** About this exercise **
Return the listing in full. Keep each line exactly as it is.

** Records to use **
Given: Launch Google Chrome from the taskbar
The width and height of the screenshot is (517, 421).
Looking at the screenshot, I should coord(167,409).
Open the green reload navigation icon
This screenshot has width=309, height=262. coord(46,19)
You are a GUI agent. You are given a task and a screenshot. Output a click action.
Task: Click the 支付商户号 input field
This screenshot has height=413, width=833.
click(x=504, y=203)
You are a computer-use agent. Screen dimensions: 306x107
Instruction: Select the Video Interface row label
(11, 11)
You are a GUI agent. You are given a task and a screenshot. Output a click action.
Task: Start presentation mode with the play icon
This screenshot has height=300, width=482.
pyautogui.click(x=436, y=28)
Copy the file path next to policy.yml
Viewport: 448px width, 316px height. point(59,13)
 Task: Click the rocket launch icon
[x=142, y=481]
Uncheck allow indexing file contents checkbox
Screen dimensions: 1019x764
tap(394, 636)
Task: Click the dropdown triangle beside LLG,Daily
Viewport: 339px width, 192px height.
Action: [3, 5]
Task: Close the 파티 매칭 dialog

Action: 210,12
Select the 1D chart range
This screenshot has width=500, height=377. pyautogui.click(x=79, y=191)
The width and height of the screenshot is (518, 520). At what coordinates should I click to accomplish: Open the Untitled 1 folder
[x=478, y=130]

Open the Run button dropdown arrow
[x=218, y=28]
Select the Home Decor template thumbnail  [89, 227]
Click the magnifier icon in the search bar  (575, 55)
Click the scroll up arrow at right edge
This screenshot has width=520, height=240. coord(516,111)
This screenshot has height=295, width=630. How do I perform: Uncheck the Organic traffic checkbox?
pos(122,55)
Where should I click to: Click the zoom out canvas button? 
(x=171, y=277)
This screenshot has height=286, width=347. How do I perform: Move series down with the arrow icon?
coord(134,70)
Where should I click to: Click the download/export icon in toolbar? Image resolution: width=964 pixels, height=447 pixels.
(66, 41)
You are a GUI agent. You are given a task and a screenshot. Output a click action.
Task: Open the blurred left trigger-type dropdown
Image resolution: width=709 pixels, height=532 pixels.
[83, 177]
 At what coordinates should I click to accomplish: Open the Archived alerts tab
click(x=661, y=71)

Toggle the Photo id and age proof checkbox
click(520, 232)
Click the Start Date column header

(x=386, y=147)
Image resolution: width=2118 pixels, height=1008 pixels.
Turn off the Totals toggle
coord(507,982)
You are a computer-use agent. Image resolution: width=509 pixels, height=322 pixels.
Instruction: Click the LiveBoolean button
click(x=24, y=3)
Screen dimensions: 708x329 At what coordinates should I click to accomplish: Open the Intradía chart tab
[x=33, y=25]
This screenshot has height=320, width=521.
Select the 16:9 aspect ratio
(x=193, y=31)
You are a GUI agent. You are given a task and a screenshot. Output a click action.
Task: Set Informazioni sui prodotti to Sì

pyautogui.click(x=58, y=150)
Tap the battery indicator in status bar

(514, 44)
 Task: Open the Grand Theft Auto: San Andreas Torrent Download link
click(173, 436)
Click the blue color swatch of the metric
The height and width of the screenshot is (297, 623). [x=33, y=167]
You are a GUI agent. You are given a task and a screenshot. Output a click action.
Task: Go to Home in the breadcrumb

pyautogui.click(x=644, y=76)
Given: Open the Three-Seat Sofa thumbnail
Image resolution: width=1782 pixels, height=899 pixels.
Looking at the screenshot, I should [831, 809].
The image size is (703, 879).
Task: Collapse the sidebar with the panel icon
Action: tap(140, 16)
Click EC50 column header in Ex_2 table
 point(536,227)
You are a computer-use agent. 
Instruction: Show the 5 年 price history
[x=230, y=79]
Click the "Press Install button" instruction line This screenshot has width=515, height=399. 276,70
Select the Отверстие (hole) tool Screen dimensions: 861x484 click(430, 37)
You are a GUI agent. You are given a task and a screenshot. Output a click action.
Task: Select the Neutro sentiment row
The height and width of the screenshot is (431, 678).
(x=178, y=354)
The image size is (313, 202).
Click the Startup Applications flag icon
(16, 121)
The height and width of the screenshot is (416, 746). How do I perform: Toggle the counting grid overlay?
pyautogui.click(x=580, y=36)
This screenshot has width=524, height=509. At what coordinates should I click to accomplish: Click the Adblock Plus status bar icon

** Exercise solution **
Given: Launch Google Chrome from the taskbar
The width and height of the screenshot is (517, 421).
Looking at the screenshot, I should coord(167,409).
Open the green reload navigation icon
This screenshot has width=309, height=262. coord(46,19)
You are a GUI agent. You are given a task and a screenshot. Output a click action.
Task: Click the 支付商户号 input field
This screenshot has height=413, width=833.
click(x=504, y=203)
You are a computer-use agent. Screen dimensions: 306x107
Instruction: Select the Video Interface row label
(11, 11)
You are a GUI agent. You are given a task and a screenshot. Output a click action.
Task: Start presentation mode with the play icon
This screenshot has height=300, width=482.
pyautogui.click(x=436, y=28)
Copy the file path next to policy.yml
Viewport: 448px width, 316px height. point(59,13)
 Task: Click the rocket launch icon
[x=142, y=481]
Uncheck allow indexing file contents checkbox
Screen dimensions: 1019x764
tap(394, 636)
Task: Click the dropdown triangle beside LLG,Daily
Viewport: 339px width, 192px height.
Action: [3, 5]
Task: Close the 파티 매칭 dialog

Action: 210,12
Select the 1D chart range
This screenshot has width=500, height=377. pyautogui.click(x=79, y=191)
The width and height of the screenshot is (518, 520). At what coordinates should I click to accomplish: Open the Untitled 1 folder
[x=478, y=130]

Open the Run button dropdown arrow
[x=218, y=28]
Select the Home Decor template thumbnail  [89, 227]
Click the magnifier icon in the search bar  (575, 55)
Click the scroll up arrow at right edge
This screenshot has width=520, height=240. coord(516,111)
This screenshot has height=295, width=630. How do I perform: Uncheck the Organic traffic checkbox?
pos(122,55)
Where should I click to: Click the zoom out canvas button? 
(x=171, y=277)
This screenshot has height=286, width=347. How do I perform: Move series down with the arrow icon?
coord(134,70)
Where should I click to: Click the download/export icon in toolbar? Image resolution: width=964 pixels, height=447 pixels.
(66, 41)
You are a GUI agent. You are given a task and a screenshot. Output a click action.
Task: Open the blurred left trigger-type dropdown
Image resolution: width=709 pixels, height=532 pixels.
[83, 177]
 At what coordinates should I click to accomplish: Open the Archived alerts tab
click(x=661, y=71)

Toggle the Photo id and age proof checkbox
click(520, 232)
Click the Start Date column header

(x=386, y=147)
Image resolution: width=2118 pixels, height=1008 pixels.
Turn off the Totals toggle
coord(507,982)
You are a computer-use agent. Image resolution: width=509 pixels, height=322 pixels.
Instruction: Click the LiveBoolean button
click(x=24, y=3)
Screen dimensions: 708x329 At what coordinates should I click to accomplish: Open the Intradía chart tab
[x=33, y=25]
This screenshot has height=320, width=521.
Select the 16:9 aspect ratio
(x=193, y=31)
You are a GUI agent. You are given a task and a screenshot. Output a click action.
Task: Set Informazioni sui prodotti to Sì

pyautogui.click(x=58, y=150)
Tap the battery indicator in status bar

(514, 44)
 Task: Open the Grand Theft Auto: San Andreas Torrent Download link
click(173, 436)
Click the blue color swatch of the metric
The height and width of the screenshot is (297, 623). [x=33, y=167]
You are a GUI agent. You are given a task and a screenshot. Output a click action.
Task: Go to Home in the breadcrumb

pyautogui.click(x=644, y=76)
Given: Open the Three-Seat Sofa thumbnail
Image resolution: width=1782 pixels, height=899 pixels.
Looking at the screenshot, I should [831, 809].
The image size is (703, 879).
Task: Collapse the sidebar with the panel icon
Action: tap(140, 16)
Click EC50 column header in Ex_2 table
 point(536,227)
You are a computer-use agent. 
Instruction: Show the 5 年 price history
[x=230, y=79]
Click the "Press Install button" instruction line This screenshot has width=515, height=399. 276,70
Select the Отверстие (hole) tool Screen dimensions: 861x484 click(430, 37)
You are a GUI agent. You are given a task and a screenshot. Output a click action.
Task: Select the Neutro sentiment row
The height and width of the screenshot is (431, 678).
(x=178, y=354)
The image size is (313, 202).
Click the Startup Applications flag icon
(16, 121)
The height and width of the screenshot is (416, 746). How do I perform: Toggle the counting grid overlay?
pyautogui.click(x=580, y=36)
This screenshot has width=524, height=509. At what coordinates should I click to accomplish: Click the Adblock Plus status bar icon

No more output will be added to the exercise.